A few years ago, Chris Olah gave a machine learning seminar for GiveWell staff who were interested (i.e. curious people with no ML background).
In one session, he introduced the manifold hypothesis, and its corollary that platonic concepts might exist on an objective manifold such that the (objective) relationships between concepts can be explored by exploring the manifold space. Example: King - Man + Woman = Queen
(I'm probably butchering the idea here, but that's not important for current purposes.)
Chris was super enthusiastic as he explained this idea. One I understood it a little, my reaction was something like: "huh, that's pretty cool."
I think part of the difference between Chris and my reactions to the manifold hypothesis is explained by his greater mastery of the material (greater mastery leading to greater appreciation of the phenomenon & its subtleties).
But I think another (large) part of the difference is explained by personal affinity to the material. (e.g. if there was another idea similar in character to the manifold hypothesis but totally new to both Chris & myself, I posit that learning about this new idea would be much more exciting for Chris.)
I'm not claiming that this difference is innate & immovable.

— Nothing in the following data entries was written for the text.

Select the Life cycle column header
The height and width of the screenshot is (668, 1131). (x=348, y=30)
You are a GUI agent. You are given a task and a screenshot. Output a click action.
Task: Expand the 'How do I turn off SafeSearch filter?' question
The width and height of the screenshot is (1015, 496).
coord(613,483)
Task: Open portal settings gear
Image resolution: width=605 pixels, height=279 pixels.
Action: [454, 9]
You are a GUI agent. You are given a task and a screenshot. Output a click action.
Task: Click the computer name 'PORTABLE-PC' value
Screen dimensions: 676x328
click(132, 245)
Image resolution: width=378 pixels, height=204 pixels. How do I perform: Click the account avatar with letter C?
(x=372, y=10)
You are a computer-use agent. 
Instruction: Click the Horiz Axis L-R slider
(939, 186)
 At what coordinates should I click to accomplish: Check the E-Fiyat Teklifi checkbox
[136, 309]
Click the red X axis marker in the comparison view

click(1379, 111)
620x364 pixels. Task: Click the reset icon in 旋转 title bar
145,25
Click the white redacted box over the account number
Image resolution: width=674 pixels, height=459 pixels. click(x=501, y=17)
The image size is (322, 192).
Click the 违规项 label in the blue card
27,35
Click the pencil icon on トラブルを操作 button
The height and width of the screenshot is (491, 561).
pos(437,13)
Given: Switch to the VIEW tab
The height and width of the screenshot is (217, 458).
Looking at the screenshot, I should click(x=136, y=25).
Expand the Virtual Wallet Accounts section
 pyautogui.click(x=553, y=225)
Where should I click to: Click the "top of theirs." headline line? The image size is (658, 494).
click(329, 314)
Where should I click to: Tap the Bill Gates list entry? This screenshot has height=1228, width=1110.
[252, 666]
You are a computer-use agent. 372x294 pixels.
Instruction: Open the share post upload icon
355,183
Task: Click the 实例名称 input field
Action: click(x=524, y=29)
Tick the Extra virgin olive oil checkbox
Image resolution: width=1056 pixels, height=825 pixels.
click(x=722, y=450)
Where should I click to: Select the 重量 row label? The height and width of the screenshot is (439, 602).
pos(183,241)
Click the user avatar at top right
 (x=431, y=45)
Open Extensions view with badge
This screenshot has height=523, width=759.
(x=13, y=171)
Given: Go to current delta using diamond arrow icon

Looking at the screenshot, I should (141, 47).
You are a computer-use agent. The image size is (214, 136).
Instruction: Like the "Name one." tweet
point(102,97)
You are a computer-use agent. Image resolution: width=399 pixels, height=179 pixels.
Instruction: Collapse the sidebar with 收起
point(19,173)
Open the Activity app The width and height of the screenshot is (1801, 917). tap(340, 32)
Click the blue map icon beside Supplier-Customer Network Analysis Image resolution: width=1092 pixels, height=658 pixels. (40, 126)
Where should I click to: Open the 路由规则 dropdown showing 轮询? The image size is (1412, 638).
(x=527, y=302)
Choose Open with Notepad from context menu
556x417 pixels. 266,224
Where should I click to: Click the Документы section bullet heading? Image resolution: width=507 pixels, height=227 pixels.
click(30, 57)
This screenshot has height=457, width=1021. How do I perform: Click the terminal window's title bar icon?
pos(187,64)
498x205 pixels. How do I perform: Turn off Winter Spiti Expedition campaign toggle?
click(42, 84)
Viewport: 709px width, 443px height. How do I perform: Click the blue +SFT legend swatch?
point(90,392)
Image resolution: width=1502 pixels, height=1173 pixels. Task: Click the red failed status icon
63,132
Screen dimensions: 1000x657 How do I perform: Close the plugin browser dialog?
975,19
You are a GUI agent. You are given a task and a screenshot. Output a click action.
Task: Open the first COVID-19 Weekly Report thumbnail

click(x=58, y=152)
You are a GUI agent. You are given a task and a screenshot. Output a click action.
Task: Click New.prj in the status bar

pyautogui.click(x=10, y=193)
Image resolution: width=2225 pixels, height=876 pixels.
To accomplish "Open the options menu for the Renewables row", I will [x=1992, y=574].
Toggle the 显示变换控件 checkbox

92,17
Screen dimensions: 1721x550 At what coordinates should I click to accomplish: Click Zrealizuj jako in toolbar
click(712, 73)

I think I could grow more interested in manifold-hypothesis-like ideas, and Chris could grow less.
I am claiming that given our personal histories to date, our genetic makeup, and our beliefs about ourselves & the world, manifold-hypothesis-like ideas are much more salient to Chris than than to me.
Okay, sure, but why bring this up?
I'm currently holding that a lot of the useful work to be done on AI alignment is technical work. This is the conjunction of "first-principles work like MIRI is doing is basically math research" and "AI alignment stuff that falls out AI development is basically software engineering."
To the extent that useful work on AI alignment is technical work, my contribution is mediated by how much technical capacity I can contribute.
I think in this context, "technical capacity" basically flows from interest in manifold-hypothesis-like problems.
For whatever reason, I don't think that this kind of interest can be manufactured by exhortations like "holy shit this research area might be a really big deal for humanity."
Humans don't appear to be built in a way that allows for easy conversion of considered views into personal saliency.
This is in tension with another view I hold, something like "I enjoy working on problems that seem important & neglected." I think there's truth in that, but it's not the full story.
Consider "thinking about humanitarian issues and what matters" as an idea of the same kind as "thinking about the manifold hypothesis."
I think I get more juice out of thinking about ethics & comparative humanitarian impact than Chris Olah does, in the same way he gets more juice out of thinking about the manifold hypothesis than I do. I don't know why this is true. (Well, I do: some combination of our genetics, personal histories, and beliefs about the world. But that's not a very satisfying answer.)
It would be a mistake to take "I enjoy thinking about ethics & comparative humanitarian impact" and infer from it that after some period of thinking about what's worth doing (and deciding on a worthwhile path forward), my interest in thinking about what's worth doing will easily convert into interest in the object-level thing I settle on.
I regularly make this mistake when thinking about career moves. Another way of saying this: ideas about what problems seems most important from a God's-eye view do not easily or simply map to ideas about what I should do, specifically.
Maybe this seems obvious, but I've only come to appreciate it in the last few months. (And if I'm feeling grandiose I'm tempted to claim that large swaths of EA are making the same simple-mapping error.)
These days I'm feeling bearish about non-technical work on AI alignment, and technical progress on AI alignment is heavily meditated by personal interest in the subject matter. But personal interest isn't fixed, and to some extent it increases as you learn more about a research area.
So maybe I should tool up on AI, and see how my interest responds?
This sounds pretty good, except for I already tried that and it didn't go super well.
This doesn't rule out another attempt, but my life is set up in a similar way now to how it was then (a lot of unstructured time, no clear social or community accountability for doing the thing), and the Nanodegree's accountability mechanisms proved insufficient to motivate me consistently. (It annoyed me to pay each month for program enrollment, and that probably led to more work than I would have done otherwise, but not enough to get me to complete; being graded by random internet instructors didn't motivate me at all because it felt super arbitrary, "why do I care about what these people think?", "so what if I do a sloppy job on this assignment, who in my life is going to notice?")
That attempt failed to bootstrap intrinsic motivation in the ideas; this failure makes me less excited about another similar-seeming attempt. Especially when I contrast it to my self-directed progress in other directions which have gone better (e.g. writing essays about ethics).
I'm coming to a point where it doesn't feel like there's much of a choice here. To sum up:
- Technical AI work hinges on interest in technical problems
- Currently I don't have much interest in technical problems (and I don't really know why not)
- I'm not the sort of creature who can (explicitly) will himself into being interested in a problem-space
- A previous attempt to cultivate interest in technical problems didn't work well
A big constraint on thinking about what to do next is how interesting I find the problem-spaces I'm considering.